The new alliance to combat the issue groups U.S. government agencies with the United Nations Foundation, Germany, Peru, Norway, the World Health Organization and corporate backers including Morgan Stanley and Shell, among others.
"This is something that touches on climate, on health, on women's empowerment, on deforestation and on poverty," Reid Detchon, vice president for energy and climate at the United Nations Foundation, said in an interview.
He said the group would seek to create a market for cleaner, less-polluting stoves and fuels to supply some 500 million households worldwide now using inefficient and dangerous cooking methods.
India, south Asia and sub-Saharan Africa were areas in which the problem was most acute.
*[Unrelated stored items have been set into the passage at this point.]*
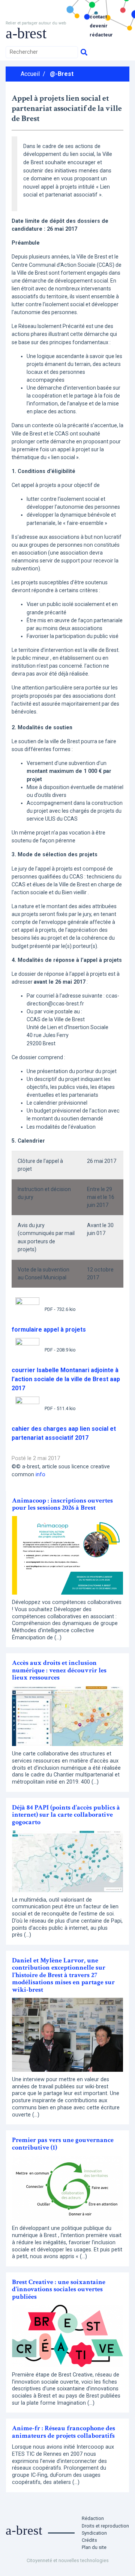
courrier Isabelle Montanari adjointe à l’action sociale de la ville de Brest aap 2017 (66, 1379)
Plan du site (94, 2547)
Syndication (94, 2533)
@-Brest (62, 73)
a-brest (26, 33)
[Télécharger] (27, 1308)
"You're not going to solve this problem with aid alone," he said. "You're going to have to create a thriving cookstove industry that can supply both stoves and fuels that people want and need."
Better technology is available at affordable prices. More efficient stoves can be purchased for $10 to $100, according to one senior U.S. administration official, who spoke on condition of anonymity ahead of Clinton's funding announcement.
Doing away with subsidies and focusing on a market-based approach was part of a focused development strategy the alliance hoped would prove more effective than previous attempts to address the problem in the past, he said.